Presented with this vast new interconnectedness, solution providers have started creating networks in which companies can do business in real time in a vastly expanded marketplace. The benefits are great to those linked together: Greater leverage for buyers, greater leverage for suppliers, and expanded marketplaces for retailers.

The fight for dominance in the e-marketplace has attracted industry giants such as Oracle, IBM and Microsoft (which is rapidly shifting its core business strategy away from shrink-wrap software to Internet/network-based solutions ), as well as upstarts such as Ariba, Commerce-One, i2 and SAP. Strategic alliances have formed dividing competitors. For example, Ariba has formed an alliance with IBM and i2 as that group seeks to accelerate the adoption and benefits of its B2B e-commerce applications. This alliance stresses that it is committed to being strictly a tool provider for building marketplaces and those companies participating in them, unlike Commerce One, who forms strategic alliances with its customers and helps manage for a fee (percentage of each transaction) their online marketplaces. Its strategic partners include GM, British Telecom and Shell International.

Competitive Direction

Add to this the task of integrating adjunct services, such as CRM and supplier performance monitoring, and e-marketplaces become even competitive.


On the heels of its merger with TNT Post Group, N.V., CTI LOGISTX has an opportunity to parlay its momentum as the seventh largest logistics company in North America into strategic partnerships with B2B network builders as they seek to cobble together their offering of B2B services. Network builders are seeking corporate alliances in an effort to cover every niche of the B2B landscape. As reported by Forrester Research, one of the most critical areas for the success of e-commerce is logistics. Network builders will be seeking alliances with formidable logistics companies who have the technology and supply chain expertise to integrate their services and applications into their end-to-end B2B solutions.

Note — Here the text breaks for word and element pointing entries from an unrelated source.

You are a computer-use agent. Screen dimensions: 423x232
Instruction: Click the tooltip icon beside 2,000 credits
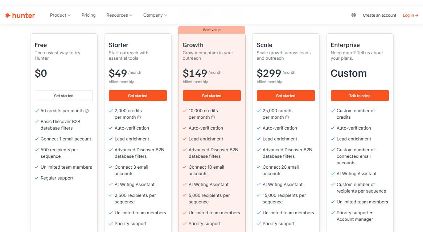point(139,117)
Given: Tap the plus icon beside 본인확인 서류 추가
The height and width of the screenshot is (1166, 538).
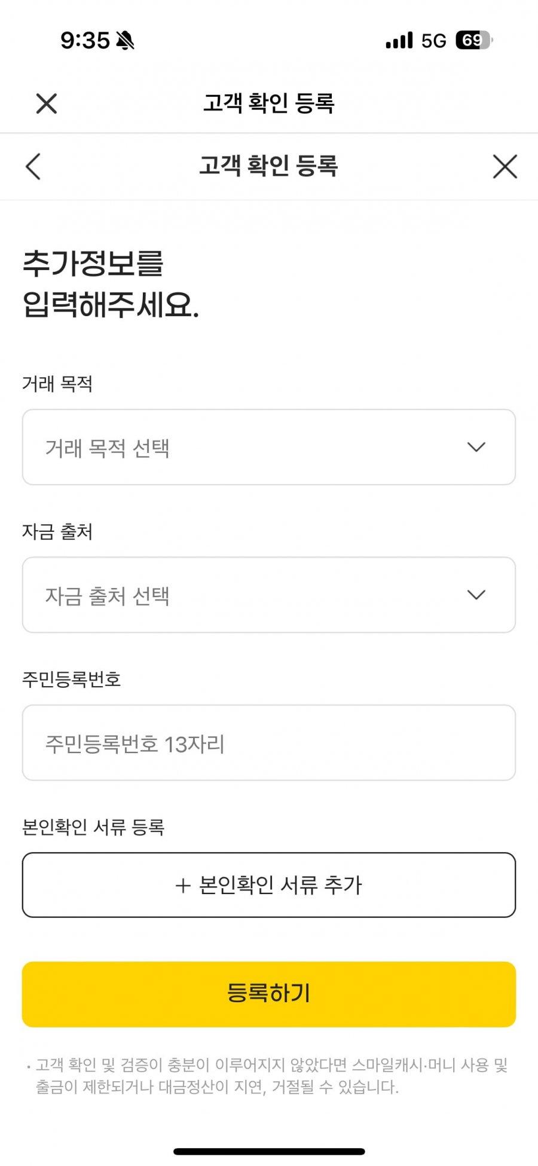Looking at the screenshot, I should click(x=183, y=886).
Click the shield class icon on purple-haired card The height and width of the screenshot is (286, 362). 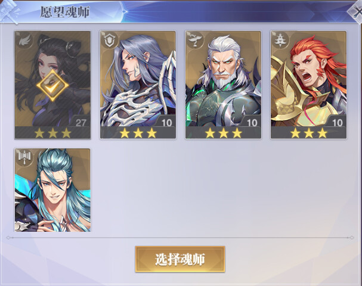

Already, such are alliances are forming among network builders and logistic software companies in an effort to carve up the B2B marketplace. CTI LOGISTX, with its leading edge technology, supply chain management expertise and applications, is in a position to strike alliances with some of the branded network builders, such as Oracle, and leverage that exposure to gain increased stature within the North American Logistics landscape.

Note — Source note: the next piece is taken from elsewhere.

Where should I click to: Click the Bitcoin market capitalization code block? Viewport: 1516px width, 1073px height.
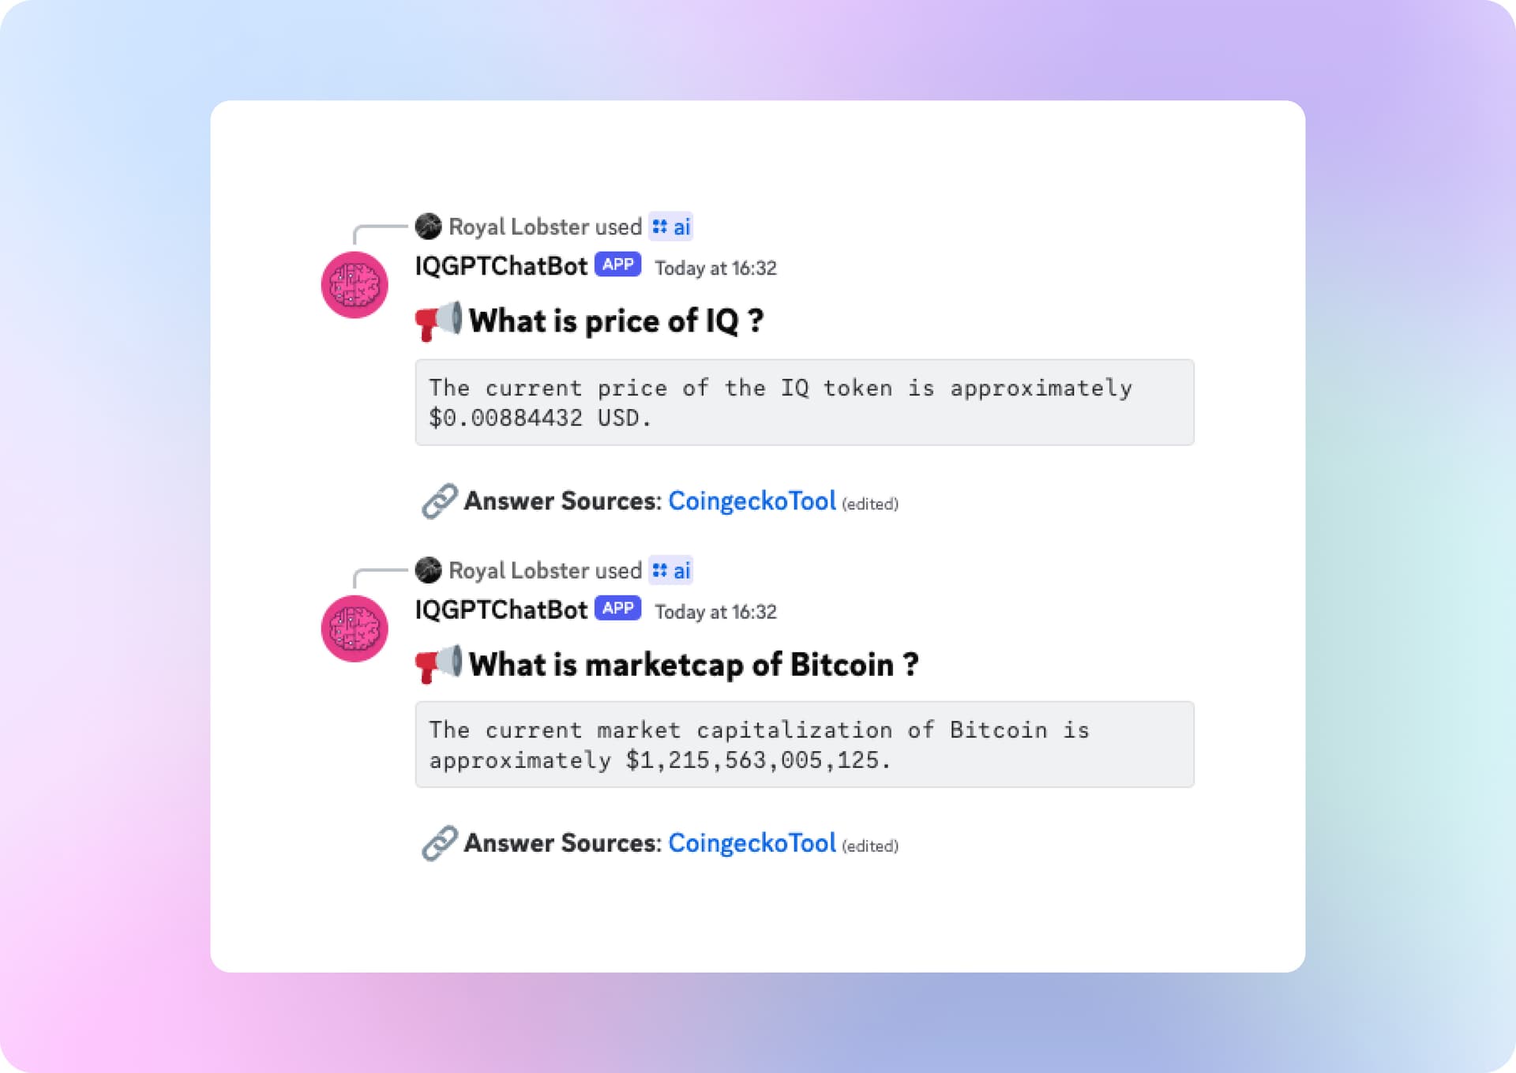[804, 745]
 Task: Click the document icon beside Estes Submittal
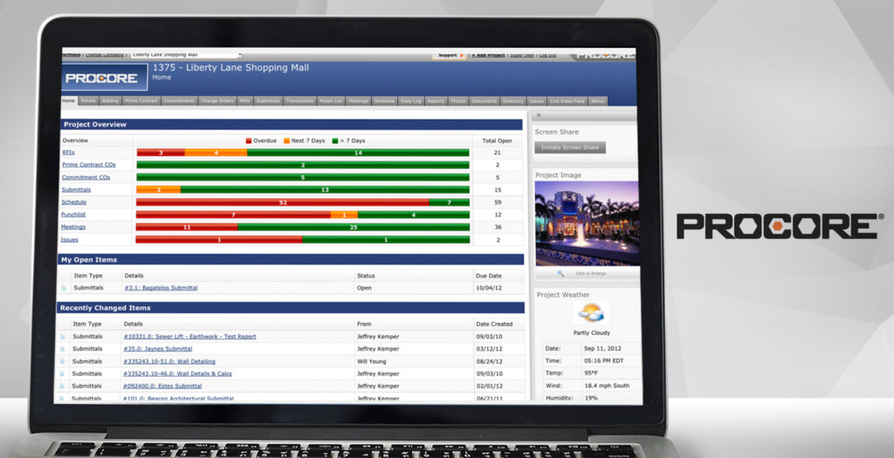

The advantage of striking an strategic partnership with one of the network builders, as opposed to one or several exchanges, is that the former plugs us into any exchange that it creates. It gives us greater penetration into the industry as a brand, not as an adjunct partner as in the case of striking a partnership with an exchange. And analysts predict there will be a shakeout among the exchanges, leaving but a few to thrive. A partnership with a network builder gives us immunity from having to make choices as to who will survive.

In addition, such an acknowledgement of leadership in the e-commerce space will promote CTI LOGISTX business development by attracting those companies which may not be technologically sophisticated enough to participate in the B2B marketplace or which are not capable of making the technological investment. These companies will need CTI LOGISTX to lead them into the B2B marketplace gradually, serving as their intermediary for obtaining the efficiencies offered by the B2B marketplace.

Whether we pursue an alliance with a network builder or choose to pursue an alliance with any of the emerging exchanges, we should leverage the power that is CTI LOGISTX to increase our brand in the marketplace.

Alliances and partnerships give us a position in the logistics marketplace to be more than an execution-based deliverer of logistics services. We need to create alliances with network providers, for example, companies such as Oracle and Lucent, to give us integration with these companies using our own platforms.